Jon Kennedy, TBW's reservoir renovation project manager, counters that cracking is much more extensive than HDR admits and that the engineer is entirely to blame.

"We've got cracking over two-thirds of the surface of this thing," he says. "We can't use this facility at its original intended capacity of flow rate until we get a permanent solution to this cracking."

Connolly acknowledges HDR has responsibility. "We've told TBW from Day One that we're going to be culpable, but let's find out what the real problem is," Connolly says. "TBW doesn't want to know the real [cause], because they see us as a checkbook to help fund their next project."


Barnard Construction Co., Bozeman, Mont., completed construction of the reservoir in March 2005, and the facility came on line in 2006. For a while, TBW, HDR and Barnard stood as proud partners of the new facility.

"It was a good job right after it was put into operation," says Kevin Ellerton, who was Barnard's construction manager and is now the firm's business development manager for dams and hydroelectric projects. "It was unfortunate what happened."



Built in Lithia, the reservoir is approximately two miles long, a mile wide and five miles in circumference—covering about 1,100 acres, according to TBW. The earthen embankment ranges from 32 ft to 75 ft in height and measures about 300 ft wide at its base.

Utility officials were still publicly praising the reservoir in 2007, nearly two years into its operation. That year, the region suffered significant drought, and the new reservoir proved its value.
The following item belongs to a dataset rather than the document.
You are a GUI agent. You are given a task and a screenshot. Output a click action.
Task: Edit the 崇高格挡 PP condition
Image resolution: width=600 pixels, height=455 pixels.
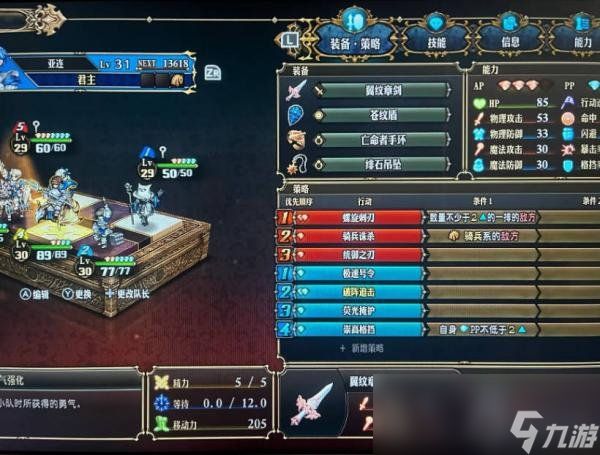point(483,329)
The utility's then-director of operations, Ken Herd, told ENR Southeast, "The reservoir was extraordinary this year. It performed just as expected and provided us with surface water while we were experiencing a lack of rainfall" (Southeast Construction, ">11/07).
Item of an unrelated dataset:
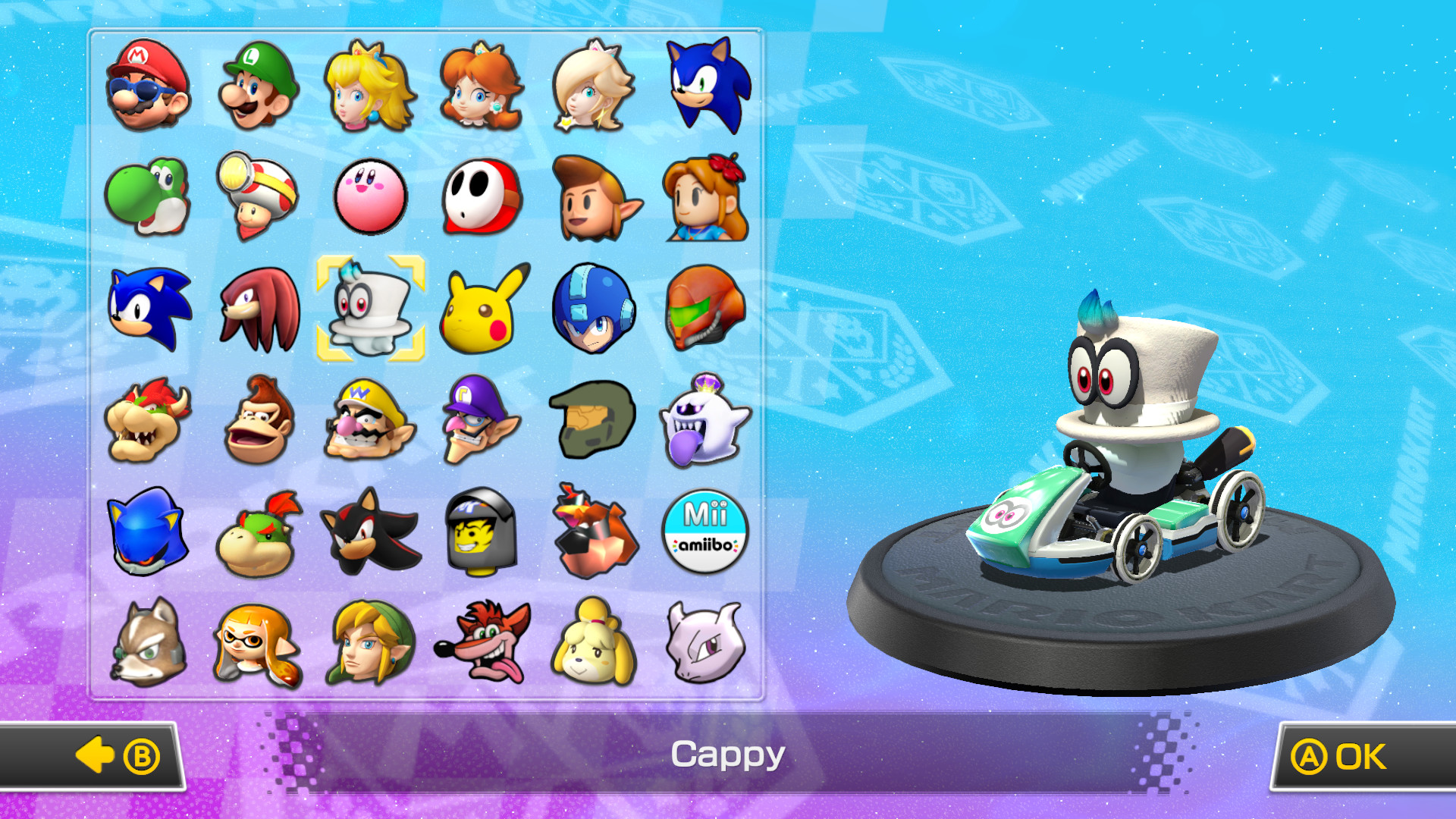The image size is (1456, 819).
Task: Choose Shy Guy
Action: 482,196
To meet demand, TBW drew down the reservoir to slightly more than two billion gallons by fall 2007. However, as early as December 2006, significant cracking began.

HDR had designed the reservoir's interior with a geomembrane layer at its base, followed by a section of compacted soil and then a 16-in.-thick flat-plate soil-cement liner at the upper level.

There was no drain system built into the soil-cement wedge. The specified normal drawdown rate of 66 mgd could be achieved by gravity draining, and the embankment's soil-cement layer would function, though both HDR and TBW knew it would crack.

Gerald J. Seeber, the utility's general manager, noted as much in a 2008 letter to nearby residents explaining why the reservoir was in no danger of collapse.

In 1998, Tampa Bay Water hired HDR not only as engineer-of-record but also to provide site selection, soil testing and some construction oversight.